"I loved you when you were a little boy—years ago," she said in a tremulous whisper. "I loved you when you went to Cambridge, and snubbed me so dreadfully when you came home . . . Chris—I loved you when I married you."

He raised her hand to his lips silently. The words were sweet, but it was not all that he wished to hear, and she went on disconnectedly.

309 "Chris—you know . . . I thought you had only married me for—for the money . . . I never knew till—till that last night——"

He interrupted.

"I don't want to hear—it was all my fault,"

"But I must tell you," she urged. "There is something I must tell you. It was my fault—everything that happened . . . about . . . about Feathers. You made me half mad, I think, and—and it was I who asked him to take me away. It was I who asked him—he was much too honorable . . . I—I can't bear that—that you should blame him."

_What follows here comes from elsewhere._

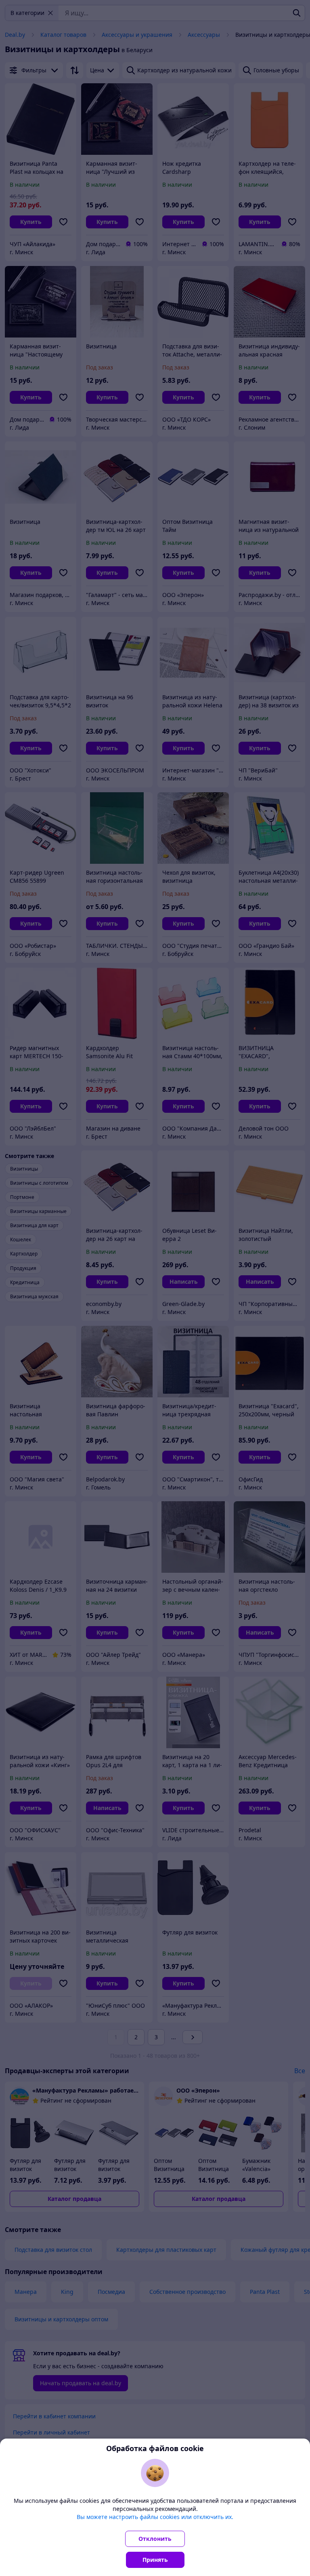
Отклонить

"I blame myself—for everything," but his eyes searched her face with passionate jealousy.

"You said you hated me once," he reminded her morosely. "Marie Celeste, when did—when did you begin to care again?"

She looked away from him. Somehow she could not meet his eyes. There was a knowledge in her heart which she knew must always be a secret from him—the knowledge of her queer, inexplicable love for Feathers.

It was still there in her heart, and always would be, she knew, but already time had begun to soften and change it, as time subtly changes the outline and coloring of a picture without altering its beauty in the smallest degree—perhaps even adding to it.